Task prompt —
Repeat the lines below verbatim, from the line with "The image size is (1384, 868)." up to and including the line with "coord(172,26)".

Stored data entries —
_ _ _ _ _

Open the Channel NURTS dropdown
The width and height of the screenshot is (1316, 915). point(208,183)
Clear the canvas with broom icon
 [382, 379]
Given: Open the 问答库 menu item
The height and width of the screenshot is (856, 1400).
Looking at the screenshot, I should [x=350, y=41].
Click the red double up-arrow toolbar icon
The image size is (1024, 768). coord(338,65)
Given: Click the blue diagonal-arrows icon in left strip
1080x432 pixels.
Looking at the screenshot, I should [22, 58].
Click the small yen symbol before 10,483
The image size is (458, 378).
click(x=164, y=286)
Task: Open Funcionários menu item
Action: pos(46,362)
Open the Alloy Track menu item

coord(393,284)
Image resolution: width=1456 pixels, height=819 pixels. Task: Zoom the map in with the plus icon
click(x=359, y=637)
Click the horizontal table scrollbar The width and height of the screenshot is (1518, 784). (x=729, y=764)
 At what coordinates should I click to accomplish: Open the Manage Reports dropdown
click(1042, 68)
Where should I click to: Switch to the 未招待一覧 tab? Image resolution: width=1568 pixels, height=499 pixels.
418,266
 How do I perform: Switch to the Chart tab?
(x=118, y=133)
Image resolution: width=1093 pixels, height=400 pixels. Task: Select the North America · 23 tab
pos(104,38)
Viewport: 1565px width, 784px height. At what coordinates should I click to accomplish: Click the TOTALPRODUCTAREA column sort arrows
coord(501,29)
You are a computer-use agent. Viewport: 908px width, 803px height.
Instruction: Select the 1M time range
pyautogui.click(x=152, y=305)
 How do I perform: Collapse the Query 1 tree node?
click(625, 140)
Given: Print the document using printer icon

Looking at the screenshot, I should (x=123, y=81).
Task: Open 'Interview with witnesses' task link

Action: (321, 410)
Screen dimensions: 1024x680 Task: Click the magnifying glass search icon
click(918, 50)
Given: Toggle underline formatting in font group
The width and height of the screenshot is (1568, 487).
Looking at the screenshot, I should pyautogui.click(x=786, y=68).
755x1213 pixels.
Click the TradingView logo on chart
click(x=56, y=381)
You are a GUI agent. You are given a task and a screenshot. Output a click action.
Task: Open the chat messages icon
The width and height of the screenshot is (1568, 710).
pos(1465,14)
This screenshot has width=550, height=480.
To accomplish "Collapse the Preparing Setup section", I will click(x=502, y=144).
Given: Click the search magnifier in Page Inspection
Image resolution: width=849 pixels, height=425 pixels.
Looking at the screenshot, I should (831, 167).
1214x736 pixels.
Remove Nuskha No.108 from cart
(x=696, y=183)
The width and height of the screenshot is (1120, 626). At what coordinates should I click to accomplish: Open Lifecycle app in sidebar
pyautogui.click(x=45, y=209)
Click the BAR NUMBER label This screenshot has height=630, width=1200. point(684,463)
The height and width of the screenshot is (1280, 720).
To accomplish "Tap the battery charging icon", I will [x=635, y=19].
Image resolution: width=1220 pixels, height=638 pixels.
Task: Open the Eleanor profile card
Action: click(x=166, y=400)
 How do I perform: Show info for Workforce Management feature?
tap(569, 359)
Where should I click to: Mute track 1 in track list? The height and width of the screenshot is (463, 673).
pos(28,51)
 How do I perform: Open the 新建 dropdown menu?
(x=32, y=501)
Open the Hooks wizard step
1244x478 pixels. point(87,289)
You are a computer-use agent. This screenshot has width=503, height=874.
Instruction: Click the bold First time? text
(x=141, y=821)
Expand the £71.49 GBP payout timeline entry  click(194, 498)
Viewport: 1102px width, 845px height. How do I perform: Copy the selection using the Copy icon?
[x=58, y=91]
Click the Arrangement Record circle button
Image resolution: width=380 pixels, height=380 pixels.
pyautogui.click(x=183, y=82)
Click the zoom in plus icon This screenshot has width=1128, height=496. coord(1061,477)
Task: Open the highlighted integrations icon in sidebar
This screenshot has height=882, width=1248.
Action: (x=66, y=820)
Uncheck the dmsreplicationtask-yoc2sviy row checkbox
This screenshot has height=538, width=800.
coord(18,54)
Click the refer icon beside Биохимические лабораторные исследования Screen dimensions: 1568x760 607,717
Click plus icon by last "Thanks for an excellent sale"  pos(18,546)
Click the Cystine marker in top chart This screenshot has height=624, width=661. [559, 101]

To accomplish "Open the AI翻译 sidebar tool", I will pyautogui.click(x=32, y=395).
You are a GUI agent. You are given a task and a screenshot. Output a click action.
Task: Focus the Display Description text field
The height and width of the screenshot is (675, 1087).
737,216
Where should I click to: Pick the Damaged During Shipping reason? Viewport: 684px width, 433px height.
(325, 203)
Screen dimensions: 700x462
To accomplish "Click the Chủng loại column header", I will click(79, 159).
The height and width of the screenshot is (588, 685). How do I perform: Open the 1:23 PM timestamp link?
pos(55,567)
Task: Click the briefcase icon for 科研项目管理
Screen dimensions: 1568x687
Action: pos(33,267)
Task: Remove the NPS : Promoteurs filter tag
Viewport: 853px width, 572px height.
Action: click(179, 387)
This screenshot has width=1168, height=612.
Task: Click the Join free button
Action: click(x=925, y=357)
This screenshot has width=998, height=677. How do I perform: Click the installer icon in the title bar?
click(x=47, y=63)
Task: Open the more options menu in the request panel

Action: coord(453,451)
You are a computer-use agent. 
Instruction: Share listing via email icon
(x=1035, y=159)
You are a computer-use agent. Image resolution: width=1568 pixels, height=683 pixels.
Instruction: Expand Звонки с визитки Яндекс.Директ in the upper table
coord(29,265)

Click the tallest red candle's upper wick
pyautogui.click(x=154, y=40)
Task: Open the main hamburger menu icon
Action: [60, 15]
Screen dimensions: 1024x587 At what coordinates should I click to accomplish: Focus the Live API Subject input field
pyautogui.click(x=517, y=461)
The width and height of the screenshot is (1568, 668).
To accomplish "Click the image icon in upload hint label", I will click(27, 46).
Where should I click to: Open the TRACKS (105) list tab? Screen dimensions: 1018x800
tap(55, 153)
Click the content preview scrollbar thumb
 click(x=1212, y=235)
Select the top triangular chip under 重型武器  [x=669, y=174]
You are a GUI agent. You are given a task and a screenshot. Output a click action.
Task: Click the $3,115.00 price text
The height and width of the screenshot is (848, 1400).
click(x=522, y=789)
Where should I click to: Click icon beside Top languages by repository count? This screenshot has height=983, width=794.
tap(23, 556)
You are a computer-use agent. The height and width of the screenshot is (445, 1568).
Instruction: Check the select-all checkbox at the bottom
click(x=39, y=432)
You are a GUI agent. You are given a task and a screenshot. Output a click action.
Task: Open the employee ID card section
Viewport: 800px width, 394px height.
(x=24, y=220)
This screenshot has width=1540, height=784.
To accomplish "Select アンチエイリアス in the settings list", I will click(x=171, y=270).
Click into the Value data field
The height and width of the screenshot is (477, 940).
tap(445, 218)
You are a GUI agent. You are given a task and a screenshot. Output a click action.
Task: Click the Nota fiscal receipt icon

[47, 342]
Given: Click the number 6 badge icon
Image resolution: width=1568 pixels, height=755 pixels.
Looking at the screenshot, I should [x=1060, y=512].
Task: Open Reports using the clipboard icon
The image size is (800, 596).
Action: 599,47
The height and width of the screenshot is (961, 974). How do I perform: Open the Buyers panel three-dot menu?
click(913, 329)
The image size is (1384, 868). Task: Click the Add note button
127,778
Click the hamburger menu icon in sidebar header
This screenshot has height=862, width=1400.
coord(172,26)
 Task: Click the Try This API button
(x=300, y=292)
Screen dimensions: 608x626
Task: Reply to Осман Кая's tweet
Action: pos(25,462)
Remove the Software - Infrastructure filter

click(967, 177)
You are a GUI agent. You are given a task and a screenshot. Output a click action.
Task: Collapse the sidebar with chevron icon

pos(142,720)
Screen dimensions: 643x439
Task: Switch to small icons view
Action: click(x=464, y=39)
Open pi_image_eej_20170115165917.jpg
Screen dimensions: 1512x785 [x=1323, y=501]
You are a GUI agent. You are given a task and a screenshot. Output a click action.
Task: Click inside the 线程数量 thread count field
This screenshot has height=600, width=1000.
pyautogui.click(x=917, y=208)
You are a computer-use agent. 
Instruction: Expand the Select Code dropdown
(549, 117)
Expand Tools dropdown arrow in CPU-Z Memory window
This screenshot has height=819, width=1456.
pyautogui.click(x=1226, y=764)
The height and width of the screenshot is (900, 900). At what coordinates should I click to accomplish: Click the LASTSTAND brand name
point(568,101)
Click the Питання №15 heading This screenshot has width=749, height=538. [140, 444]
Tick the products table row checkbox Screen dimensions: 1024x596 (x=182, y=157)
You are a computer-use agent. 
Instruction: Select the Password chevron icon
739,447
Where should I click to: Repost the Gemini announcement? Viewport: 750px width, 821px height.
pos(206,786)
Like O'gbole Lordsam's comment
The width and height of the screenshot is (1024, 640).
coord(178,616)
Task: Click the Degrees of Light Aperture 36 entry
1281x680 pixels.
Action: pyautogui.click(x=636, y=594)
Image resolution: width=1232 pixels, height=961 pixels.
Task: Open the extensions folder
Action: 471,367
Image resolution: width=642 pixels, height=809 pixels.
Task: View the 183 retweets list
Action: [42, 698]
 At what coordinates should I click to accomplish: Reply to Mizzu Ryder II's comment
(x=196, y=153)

_ _ _ _ _

Written solution —
The image size is (1384, 868). Task: Click the Add note button
127,778
Click the hamburger menu icon in sidebar header
This screenshot has height=862, width=1400.
coord(172,26)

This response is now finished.